Biliary atresia is a severe congenital malformation of the liver characterized by partial or complete obliteration of the bile duct lumen both inside and outside the liver. In approximately 20% of affected children, biliary atresia is associated with other congenital anomalies, including congenital heart defects, intestinal malrotation, polysplenia, and other developmental abnormalities.
Clinical manifestations of biliary atresia
At birth, infants with biliary atresia usually have no obvious external signs of the disease. However, starting from the 2nd–3rd day of life, progressive jaundice of the skin and sclera develops. Urine becomes dark in color, while stools become pale or acholic.

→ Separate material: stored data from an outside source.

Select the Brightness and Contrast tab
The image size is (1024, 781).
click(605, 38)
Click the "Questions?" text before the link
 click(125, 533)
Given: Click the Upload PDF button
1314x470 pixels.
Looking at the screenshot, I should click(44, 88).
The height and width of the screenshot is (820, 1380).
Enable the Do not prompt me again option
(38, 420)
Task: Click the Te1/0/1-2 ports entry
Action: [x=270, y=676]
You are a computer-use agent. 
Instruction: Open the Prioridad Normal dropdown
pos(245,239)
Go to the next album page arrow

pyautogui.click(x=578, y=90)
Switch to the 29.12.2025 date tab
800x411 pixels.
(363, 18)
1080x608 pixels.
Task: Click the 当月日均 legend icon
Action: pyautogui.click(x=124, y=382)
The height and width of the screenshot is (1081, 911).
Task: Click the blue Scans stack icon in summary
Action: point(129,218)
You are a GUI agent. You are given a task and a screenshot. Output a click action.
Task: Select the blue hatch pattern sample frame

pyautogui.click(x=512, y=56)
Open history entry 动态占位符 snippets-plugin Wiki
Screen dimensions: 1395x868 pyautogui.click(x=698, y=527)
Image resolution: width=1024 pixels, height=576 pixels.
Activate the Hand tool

By the end of the first month of life, affected infants often show decreased appetite, poor weight gain, lethargy, and progressive abdominal distension due to hepatomegaly and the development of ascites.
By 4–5 months of age, liver failure develops. Hepatic blood flow gradually deteriorates, leading to portal hypertension, dilation of esophageal veins, splenomegaly, and the appearance of visible subcutaneous venous collaterals on the anterior abdominal wall.
From around 6 months of age, gastrointestinal bleeding episodes may occur.
Diagnosis of biliary atresia
Early diagnosis of biliary atresia is critically important, ideally within the first weeks of life, as the child’s age at the time of surgical intervention directly affects survival. Without timely surgical treatment, most children do not survive beyond one year due to progressive liver failure, as well as cardiac and respiratory complications and recurrent gastroesophageal bleeding.
Diagnosis requires biochemical blood testing, which typically shows elevated liver enzymes, including alanine aminotransferase (ALT), aspartate aminotransferase (AST), and increased bilirubin levels.
On abdominal ultrasound performed before feeding, the gallbladder may appear as a fibrous cord or may not be visualized at all, and the common bile duct is usually absent.
To confirm the diagnosis, additional investigations are performed, including cholangiography (visualization of the bile ducts after contrast injection), liver biopsy, and magnetic resonance imaging (MRI).
Treatment approach
The goal of surgical treatment is to create an artificial pathway for bile drainage into the gastrointestinal tract. Surgery should be performed as early as possible to prevent the development of liver cirrhosis.
Several surgical approaches are used:
- In cases of complete extrahepatic bile duct atresia, an anastomosis between the liver and the small intestine is created (Kasai portoenterostomy).
- In the presence of severe portal hypertension and recurrent gastrointestinal bleeding, portocaval shunting may be performed.
- If reconstructive surgery is ineffective or impossible (for example, in cases of complete obliteration of intrahepatic bile ducts), liver transplantation is indicated.